My friend and I had a discussion about female and the feeling of being in pain. Not only mentally, but by nature, we also endure lots of physical pain. We talked about why female artist tend to show painful art. I am not an artist, but I wonder what role woman had before that is different than today.
Other than Marina, I was thinking about Louise Bourgeoise’s art that I saw in MoMA while back. It was dark and unfeminine at all. My friend’s art (she’s a young painter) was not necessarily reflect painfulness. Other female artist nowadays I am familiar with is Kawauchi Rinko, who’s photographs celebrate life.
I might have overthought the role of gender as influence in art.
The question I asked Marina, was basically my friend’s. Were older generation female artists tend to show pain and darkness on their work? Why is that?
Marina’s answer were quite surprising. She thought it’s not only female, but male artists tend to do the same. The act of resistance to the bounding rules, daily routine, and dullness were the reason they make art. It is not necessarily has to do with gender.

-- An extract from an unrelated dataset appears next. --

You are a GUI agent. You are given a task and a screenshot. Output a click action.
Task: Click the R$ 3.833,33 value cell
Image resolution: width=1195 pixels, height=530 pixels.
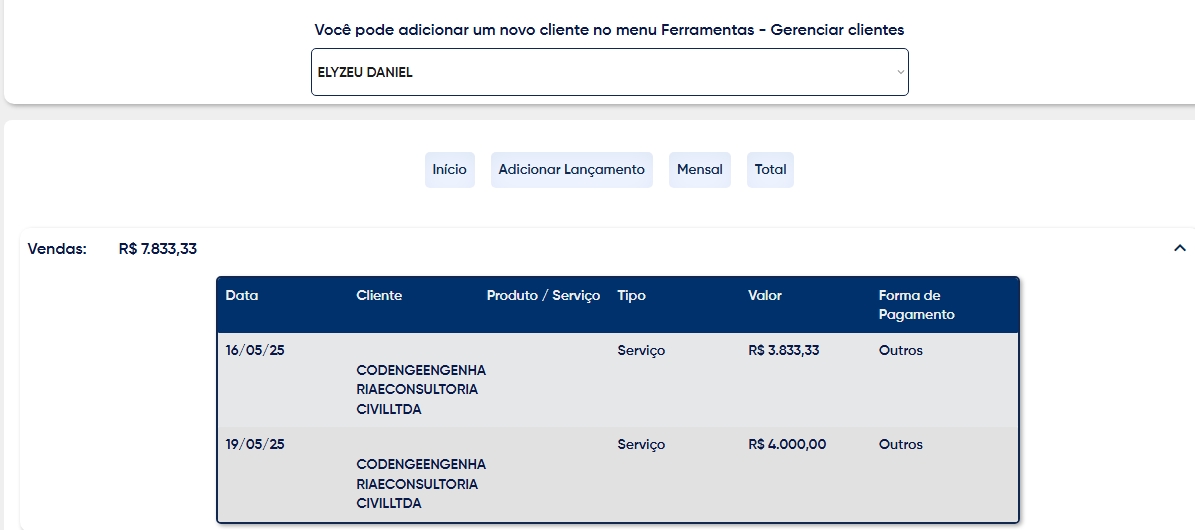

She is right. I should have researched on artists on both gender at the same period of time to compare.
Even later in the podcast recording, she mentioned that she was glad to have her work, The Artist is Present, to be held in 2010. The fact that the year was the time when social media starting to become everybody’s 2nd life, we forgot our of presence of being in the moment. Staring each other eyes, talking without saying a word, were the experiences we missed.
Time of when the art happened does matter.
Back to my first question and doubt, it is not the gender issue, but time issue. At Marina’s time, resistance to mainstream culture was in the hype. Marina and other artists were the reflection of time and their personal life. It make sense to see it that way, as well with my fellow creative friends in whatever field they do today.
The objective of my question leads me to a completely different conclusion. To understand the time when we don’t live in, we could trace different type of art from the time and look deep into the artists’ personal life. There will be a pattern that we could see from the big picture. It is very interesting to see that in comparison with creative work nowadays (art, writing, or design). Marina today has brought my curiosity to light.